>> start Entries supplied

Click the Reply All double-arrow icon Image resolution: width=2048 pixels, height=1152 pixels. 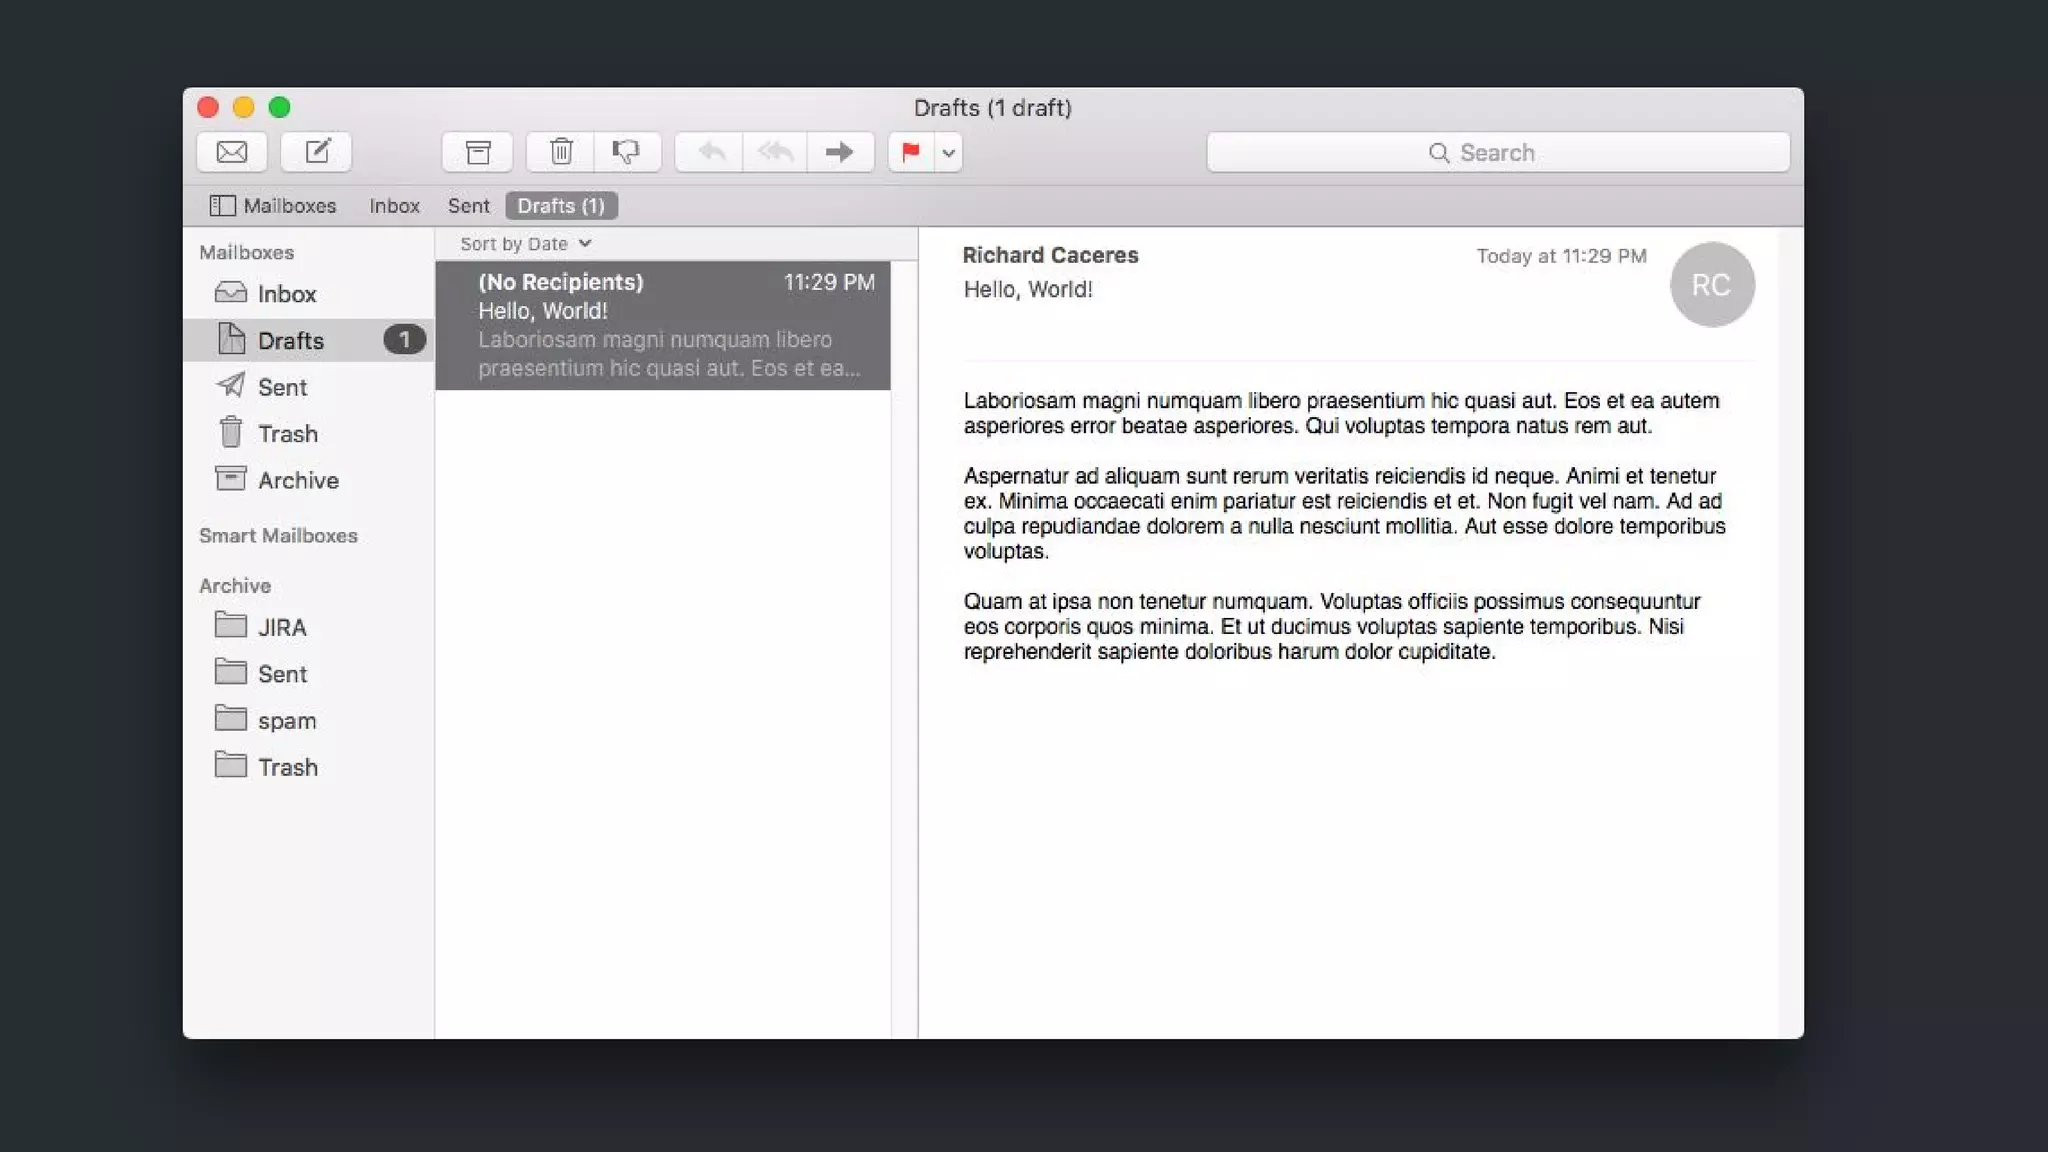[x=775, y=152]
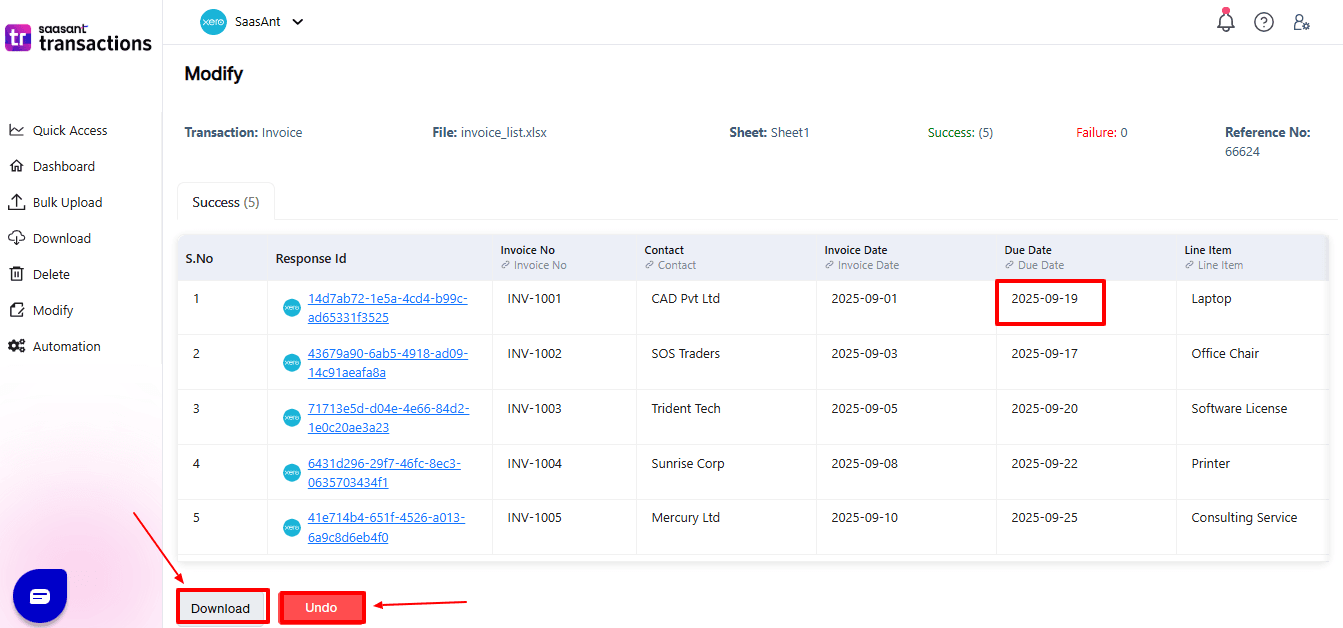
Task: Open Bulk Upload from the sidebar
Action: click(67, 202)
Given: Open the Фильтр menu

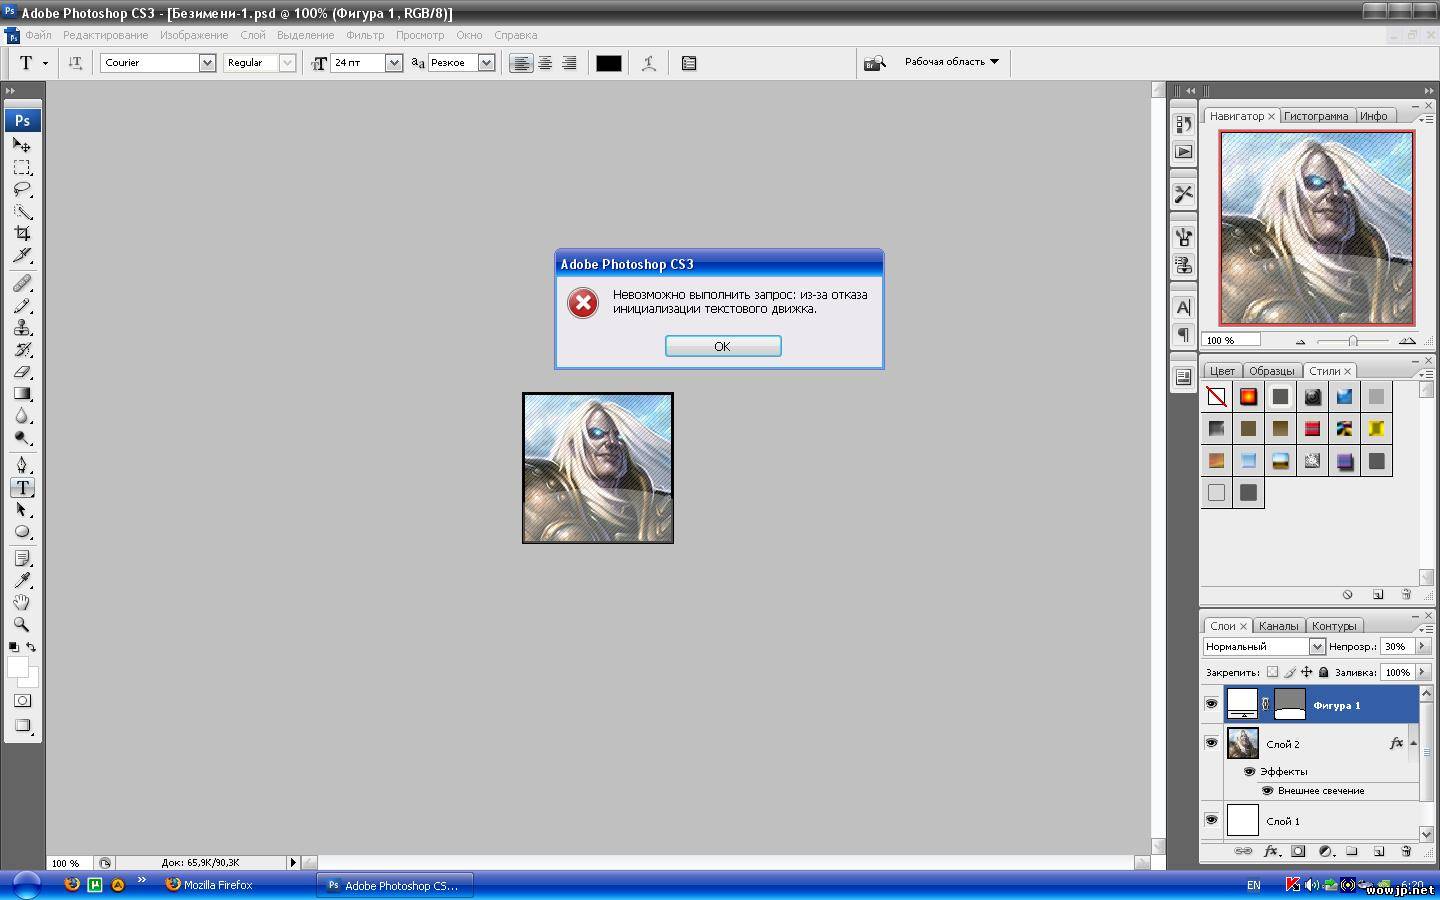Looking at the screenshot, I should pos(365,35).
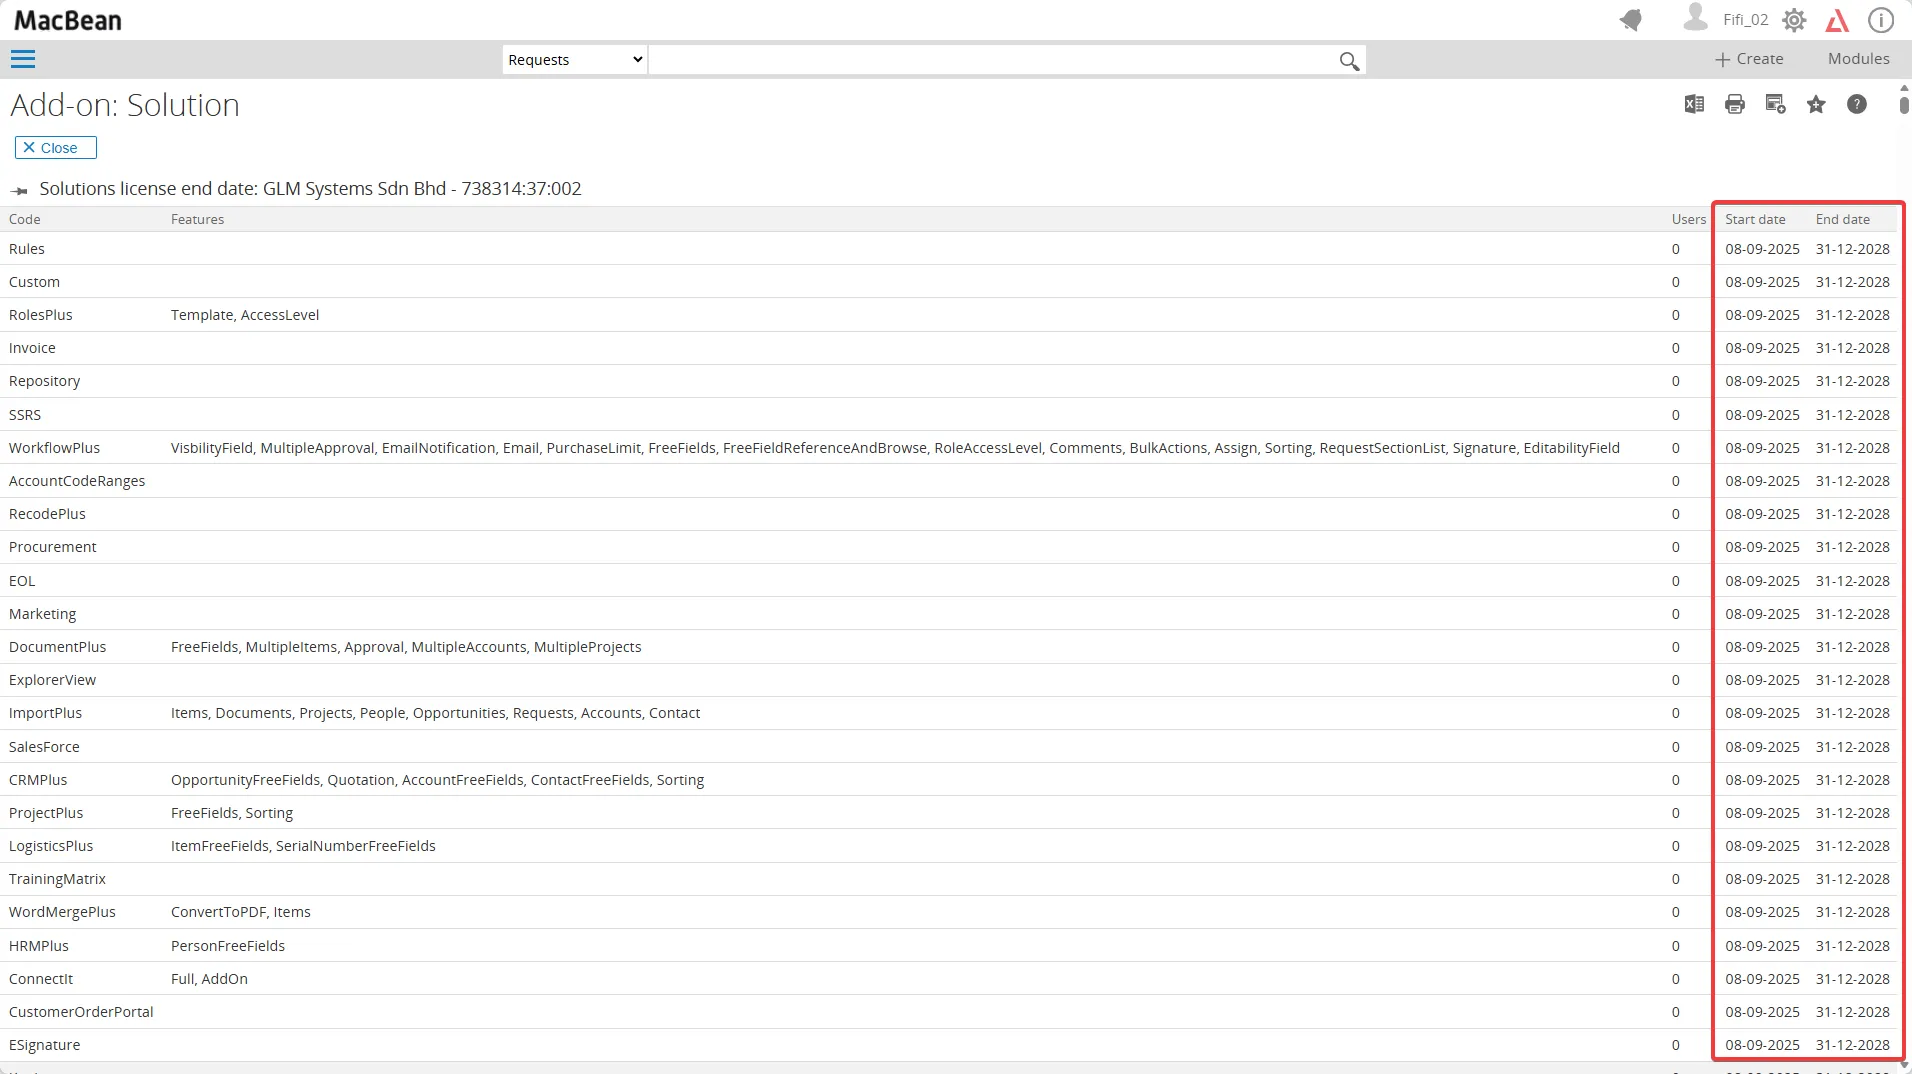The image size is (1912, 1074).
Task: Click the add-to-workspace window icon
Action: 1775,104
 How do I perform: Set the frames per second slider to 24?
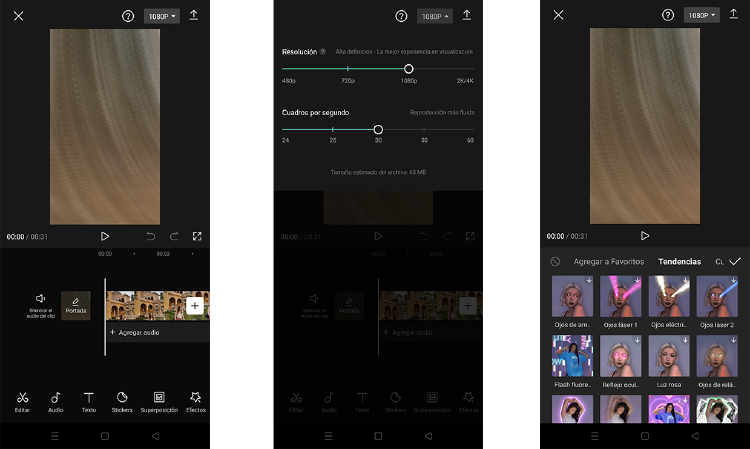pyautogui.click(x=284, y=130)
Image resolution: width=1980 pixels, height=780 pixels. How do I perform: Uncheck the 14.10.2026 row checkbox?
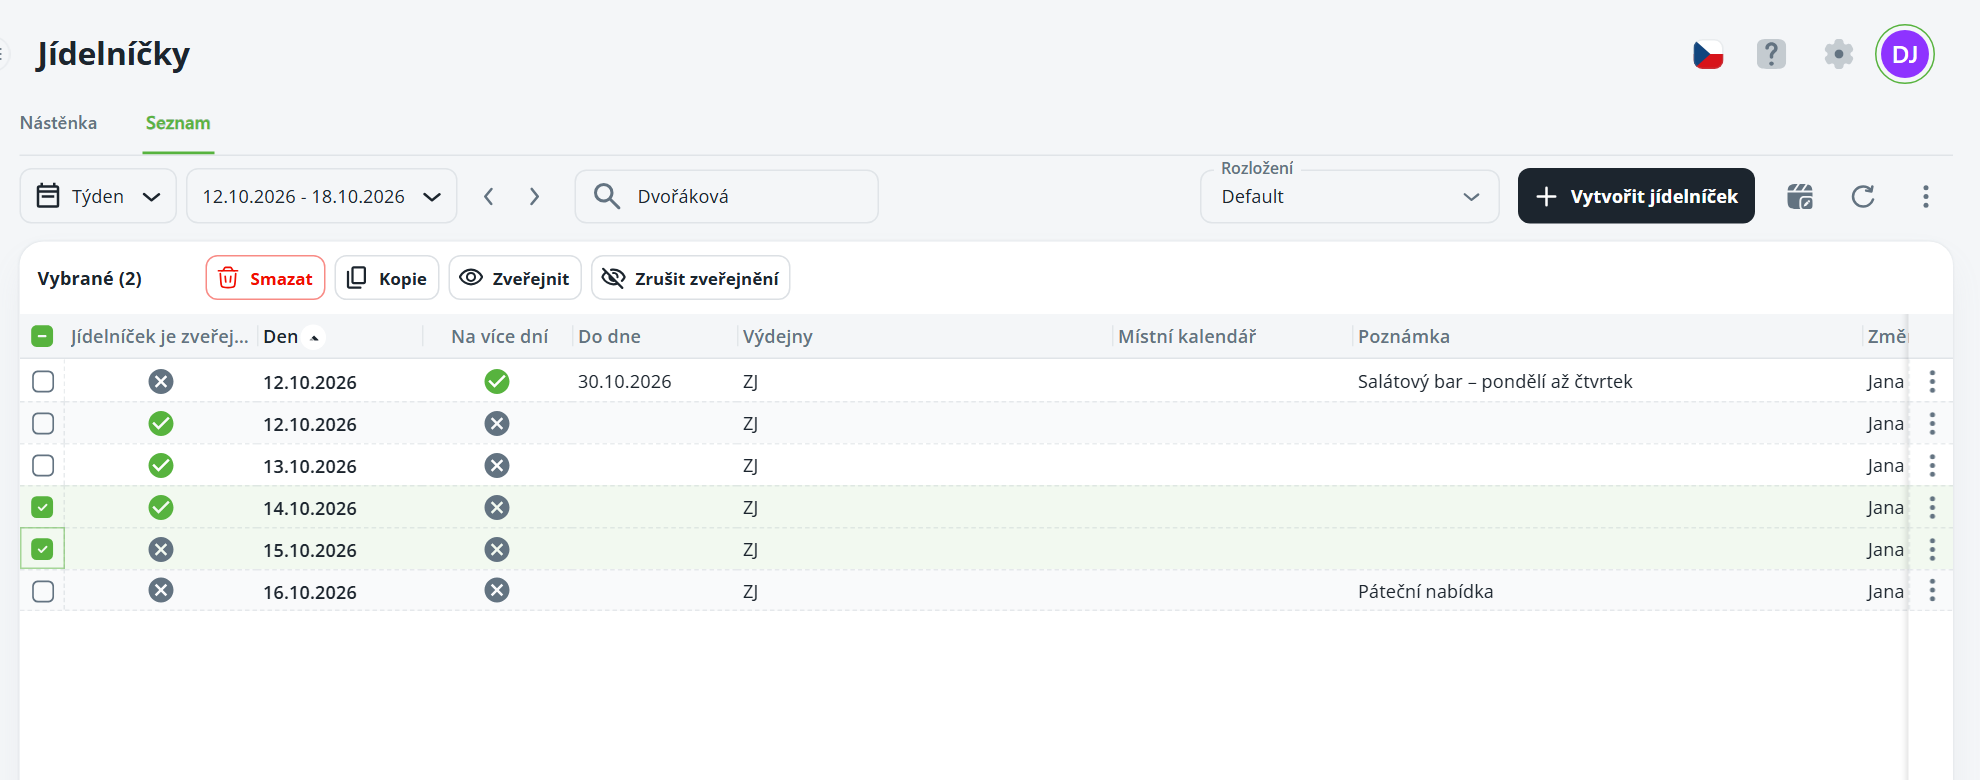[42, 507]

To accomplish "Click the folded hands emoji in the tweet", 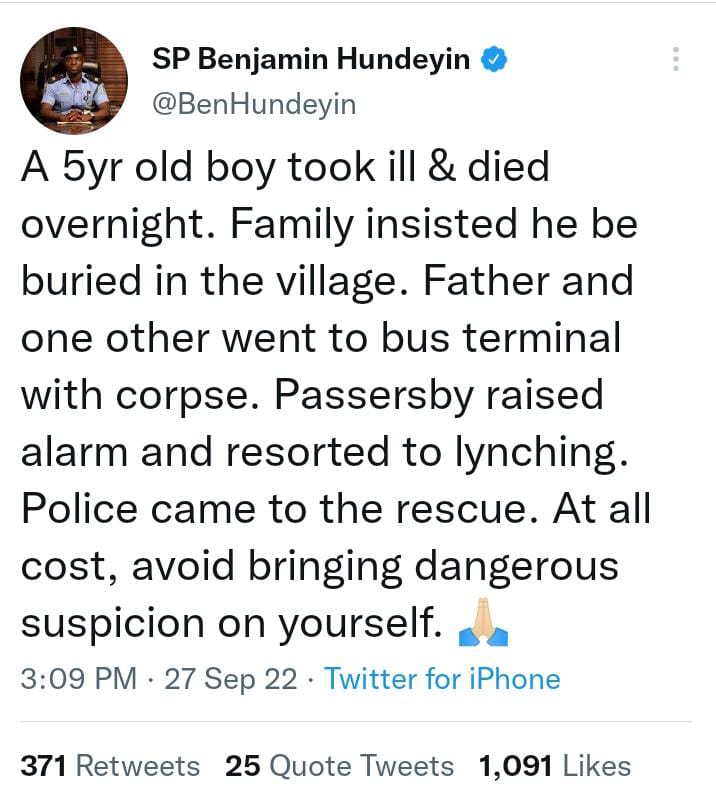I will (482, 625).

>> end Entries supplied

Task details:
Gather every line of the entries containing the string "perform", treating case as significant.

Completed exercise:
 How do I perform: Set the frames per second slider to 24?
Image resolution: width=1980 pixels, height=780 pixels. How do I perform: Uncheck the 14.10.2026 row checkbox?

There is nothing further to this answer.